High priced and growing

Farmers' input costs threaten output

Rising natural gas rates do more than drive up home-heating costs.

Try adding hundreds of dollars to Larry Landis’ fertilizer bill.

“The prices – everything’s going nuts,” said Landis, who farms 260 acres in rural Lawrence. “I don’t know what we’re going to do next year. It’s all so high.”

Recent spikes in energy costs are feeding growing concerns in the agricultural community, which is finishing an above-average fall harvest that is fetching below-average prices.

And while reports of solid yields, good crop conditions and relatively few storage concerns are a bright spot for farmers, the skyrocketing price tags on farm inputs are positioning them for pain.

Fertilizer prices already are up 50 percent from a year ago, and could go even higher as natural gas prices – a key component in the production of crop nutrients – continue to rise.

A ton of nitrogen fertilizer that cost $175 in 2002 and started this year at $305 today is going for $400 or more, said Bill Wood, ag extension agent for K-State Research & Extension in Douglas County.

Larry Landis, right, watches soybeans pour from his truck bin as his father, Warren, sits alongside. They delivered soybeans to the North Lawrence Elevator with other farmers Wednesday morning, and already have worries about costs to produce next year's crops.

“And the projections are that by spring it could be up over $500,” Wood said.

Such costs are pushing many farmers into an especially difficult position, Wood said.

Typically, farmers rotate their crops, so that land that might have been used for soybeans this year might be set aside for corn in the spring.

But soybeans typically don’t require application of extra fertilizer, Wood said, while corn certainly does. And at about $33 an acre for fertilizing corn, the costs can add up.

“If you have 400 acres, that a $13,000 difference,” Wood said. “You can see the temptation to plant soybeans rather than corn.”

Soybeans already are the county’s top cash crop, accounting for about half of all row crops planted, Wood said. Expanding that acreage even more could save farmers input costs in the short term, but end up costing them in the long term.
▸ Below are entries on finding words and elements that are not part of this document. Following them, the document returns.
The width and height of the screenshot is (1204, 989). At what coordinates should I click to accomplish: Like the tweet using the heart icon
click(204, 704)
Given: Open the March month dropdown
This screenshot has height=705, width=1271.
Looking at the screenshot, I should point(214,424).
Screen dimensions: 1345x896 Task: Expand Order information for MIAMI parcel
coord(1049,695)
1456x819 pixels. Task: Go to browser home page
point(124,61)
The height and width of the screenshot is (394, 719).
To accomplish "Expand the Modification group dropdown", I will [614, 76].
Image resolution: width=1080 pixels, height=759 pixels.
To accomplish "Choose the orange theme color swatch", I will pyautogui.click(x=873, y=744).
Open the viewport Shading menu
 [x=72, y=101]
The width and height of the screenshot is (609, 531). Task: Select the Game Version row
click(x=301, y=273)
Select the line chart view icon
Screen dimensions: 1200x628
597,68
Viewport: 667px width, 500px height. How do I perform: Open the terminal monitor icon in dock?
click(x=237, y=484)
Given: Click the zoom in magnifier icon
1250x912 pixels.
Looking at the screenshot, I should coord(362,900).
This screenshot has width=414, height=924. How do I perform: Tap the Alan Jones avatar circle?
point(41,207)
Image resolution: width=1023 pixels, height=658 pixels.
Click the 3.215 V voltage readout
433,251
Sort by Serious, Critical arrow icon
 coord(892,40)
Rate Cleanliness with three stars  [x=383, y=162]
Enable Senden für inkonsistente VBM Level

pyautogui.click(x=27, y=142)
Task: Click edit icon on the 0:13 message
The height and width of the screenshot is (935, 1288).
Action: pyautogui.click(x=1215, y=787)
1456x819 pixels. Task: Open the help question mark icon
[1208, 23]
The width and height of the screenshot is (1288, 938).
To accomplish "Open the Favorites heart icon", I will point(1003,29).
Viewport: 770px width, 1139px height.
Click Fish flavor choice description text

Failing to rotate crops, or having a lack of fertilization, can trim 12 percent to 15 percent from a crop’s yield, he said. With less grain headed into the bin, that means less money going into the farmer’s bank account.

Rob Smith, Pomona, works the scales at the North Lawrence Elevator. As he took time Wednesday to watch the weather information on his computer, area farmers raced to get the crops in before rain hit that afternoon.

Then there’s the cost of diesel. The fuel for tractors, trucks and other farm equipment was going for $3.59 a gallon Friday at the Ottawa Co-op, after going for a little more than $2 a gallon a year earlier.

With the Douglas County farm economy estimated to generate more than $30 million a year, Wood said, the effects of such expenses can reach deep into the Lawrence-area economy.

“We’re all facing higher gas prices, and higher fuel prices to heat our homes, but they’re getting a double whammy – the input costs to make their living are going up, too,” Wood said. “I don’t face that. I don’t drive a combine that uses 200 gallons of diesel a day. I use a computer.

“If we took a survey of all the farmers in the county, there are some who would say, ‘I’m not sure how I’m going to make it.’ “

Landis, for his part, figures he’ll take a chance and not plant much corn this spring. Going a season without rotating is a chance that might be worth taking.

“Last year we cut down on our corn acres and planted more beans, because it was cheaper to put beans out there than it was to do corn,” said Landis, whose fall harvest consists of 60 acres of corn, 100 acres of soybeans and 100 acres of hay. “I’m not going to put 100 acres of corn out, I know that right now. It’d cost too much.”

Matthew Vajnar, who runs the grain operations for Ottawa Co-op, said that he’d heard from other farmers who were thinking about placing a heavier emphasis on soybeans for 2006.

“Guys have choices now,” he said. “The costs certainly will cause them to rethink whether they want to plant corn.”